Last year EB-5 centers helped facilitate $3.8 billion in foreign investment, down from $4.3 billion in 2015.

Still, Edward Mermelstein, a founding partner with RheemBell & Mermelstein LLP, a New York-based law and consulting firm that helps foreign investors direct their money into viable projects, wasn’t sure there was a Trump effect.

“The kinds of investors this program attracts are the type of immigrants we typically want in the U.S.,” he said. “We want someone who is fairly well educated and is able to support themselves when they arrive in the U.S., so I think EB-5 will survive.”

BOOSTING THE MINIMUM EB-5 INVESTMENT

The Department of Homeland Security is seeking to boost the minimum investment threshold for a green card through the EB-5 program from $500,000 to $1.35 million.

Angelique Brunner, who operates five EB-5 regional centers across the nation through her company, EB5 Capital, said that will effectively “shock the marketplace” and decimate the EB-5 program. In testimony during a recent House Judiciary hearing, Brunner explained her reasoning.

“The U.S. competes for investors with about 40 other countries,” she said. “Our ability to attract investors is already compromised because of our complex program requirements, visa capacity issues — with more than seven-year waits for some countries’ residents — and overwhelming processing backlogs.”

AREA PROJECTS THAT BENEFIT FROM EB-5

The EB5 Capital company helped funnel foreign investment dollars into the Proper Hotel, a 13-story commercial building in downtown Los Angeles that’s being converted into a luxury, boutique hotel. Representatives from The Kor Group, which is handling the renovation, could not be reached for comment regarding how big a role EB-5 funds have played in the project.

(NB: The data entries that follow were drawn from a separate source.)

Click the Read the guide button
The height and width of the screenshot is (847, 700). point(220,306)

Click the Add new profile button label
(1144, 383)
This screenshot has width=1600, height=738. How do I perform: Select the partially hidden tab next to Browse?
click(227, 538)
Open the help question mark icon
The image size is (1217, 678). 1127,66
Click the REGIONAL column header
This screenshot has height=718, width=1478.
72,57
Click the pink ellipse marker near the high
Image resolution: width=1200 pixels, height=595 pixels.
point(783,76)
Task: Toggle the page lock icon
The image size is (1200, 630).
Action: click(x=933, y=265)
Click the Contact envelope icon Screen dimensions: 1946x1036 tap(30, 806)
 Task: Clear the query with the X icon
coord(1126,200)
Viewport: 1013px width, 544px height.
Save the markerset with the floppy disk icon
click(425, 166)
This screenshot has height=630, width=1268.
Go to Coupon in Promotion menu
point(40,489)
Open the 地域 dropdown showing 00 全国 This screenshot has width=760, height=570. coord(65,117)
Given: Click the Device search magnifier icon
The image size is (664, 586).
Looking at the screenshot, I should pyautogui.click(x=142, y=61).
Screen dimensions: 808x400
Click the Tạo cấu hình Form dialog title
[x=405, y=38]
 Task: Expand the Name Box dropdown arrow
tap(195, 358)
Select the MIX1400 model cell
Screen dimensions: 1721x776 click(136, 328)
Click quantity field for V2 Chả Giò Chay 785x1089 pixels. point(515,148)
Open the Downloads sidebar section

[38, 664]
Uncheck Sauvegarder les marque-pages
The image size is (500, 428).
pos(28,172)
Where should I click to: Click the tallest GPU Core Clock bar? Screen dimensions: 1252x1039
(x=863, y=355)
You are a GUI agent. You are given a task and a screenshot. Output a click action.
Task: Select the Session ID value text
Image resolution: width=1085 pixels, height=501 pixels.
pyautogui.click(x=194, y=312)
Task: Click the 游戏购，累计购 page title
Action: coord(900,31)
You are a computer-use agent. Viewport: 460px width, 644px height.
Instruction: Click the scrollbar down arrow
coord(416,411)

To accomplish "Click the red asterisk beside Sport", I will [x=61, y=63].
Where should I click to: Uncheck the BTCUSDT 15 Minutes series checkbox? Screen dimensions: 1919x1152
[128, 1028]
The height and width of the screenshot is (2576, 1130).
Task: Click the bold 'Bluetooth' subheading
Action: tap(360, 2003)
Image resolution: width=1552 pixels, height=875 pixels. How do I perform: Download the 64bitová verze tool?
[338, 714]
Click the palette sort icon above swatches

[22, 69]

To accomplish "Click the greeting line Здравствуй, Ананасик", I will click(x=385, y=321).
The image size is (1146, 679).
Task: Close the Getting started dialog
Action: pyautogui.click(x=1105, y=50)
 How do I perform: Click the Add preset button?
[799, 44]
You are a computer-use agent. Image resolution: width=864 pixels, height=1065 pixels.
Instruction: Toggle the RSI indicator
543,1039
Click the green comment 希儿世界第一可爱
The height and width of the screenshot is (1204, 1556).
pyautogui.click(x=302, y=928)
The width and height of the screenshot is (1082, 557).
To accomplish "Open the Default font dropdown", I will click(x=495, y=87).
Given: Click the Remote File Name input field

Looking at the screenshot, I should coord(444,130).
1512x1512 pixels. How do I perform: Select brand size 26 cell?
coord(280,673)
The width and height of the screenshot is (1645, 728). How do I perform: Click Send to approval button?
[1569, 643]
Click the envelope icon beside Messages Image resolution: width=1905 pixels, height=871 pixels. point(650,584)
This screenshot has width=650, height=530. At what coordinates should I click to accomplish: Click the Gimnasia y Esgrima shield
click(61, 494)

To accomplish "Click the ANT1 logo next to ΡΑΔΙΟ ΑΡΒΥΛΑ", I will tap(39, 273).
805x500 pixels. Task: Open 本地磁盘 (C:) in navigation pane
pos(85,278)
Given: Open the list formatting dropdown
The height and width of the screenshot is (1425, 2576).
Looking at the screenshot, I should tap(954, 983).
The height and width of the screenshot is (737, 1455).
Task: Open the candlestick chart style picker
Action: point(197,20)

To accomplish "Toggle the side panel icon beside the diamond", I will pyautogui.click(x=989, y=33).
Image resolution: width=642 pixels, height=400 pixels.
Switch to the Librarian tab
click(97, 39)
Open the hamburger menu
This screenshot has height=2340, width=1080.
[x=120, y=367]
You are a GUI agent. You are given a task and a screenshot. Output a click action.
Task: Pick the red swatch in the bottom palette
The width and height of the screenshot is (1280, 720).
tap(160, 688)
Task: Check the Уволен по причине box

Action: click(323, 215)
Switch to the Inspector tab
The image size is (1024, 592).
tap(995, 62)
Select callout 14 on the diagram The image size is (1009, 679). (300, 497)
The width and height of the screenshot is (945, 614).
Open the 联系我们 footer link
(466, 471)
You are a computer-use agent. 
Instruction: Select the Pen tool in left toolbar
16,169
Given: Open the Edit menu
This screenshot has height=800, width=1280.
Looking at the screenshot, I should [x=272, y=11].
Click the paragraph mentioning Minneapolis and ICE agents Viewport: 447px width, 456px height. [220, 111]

EB-5 dollars are also helping to fund expansion of a mixed-use development in Pasadena that includes the dusitD2 Constance Pasadena hotel. That project, which is being built by Singpoli, will eventually include a retail component and a parking garage, among other upgrades.

EB-5 funds for that project and others have come through the Invest LA Regional Center at 2 N. Lake Ave. in Pasadena. William Chu, Invest LA’s president, also serves as chief financial officer for Singpoli Capital Corp., a division of Singpoli.

Representatives with Singpoli also declined to discuss the EB-5 program.

EB-5 capital also helped to attract foreign investment money for construction of the Goleta Hilton Garden Inn, a new 142-room Hilton hotel with 4,500 square feet of indoor conference and meeting space, in downtown Goleta.

Additional hotel projects that will benefit from EB-5 money are planned in Agoura Hills and Temecula.

Despite the criticisms of the program, few would deny the program’s effectiveness in getting projects funded and built.

Brunner said EB-5 Capital manages more than $400 million of investment capital representing more than 20 projects in five states. The centers’ investments, she said, have anchored roughly $2.4 billion in development, creating more than 23,000 American jobs.

Frenzen also figures EB-5 will likely stay around.

“Based on his recent speech, President Trump talked about bringing people with skills and abilities to the U.S.,” he said. “So the EB-5 program might be safer than some of the family categories.”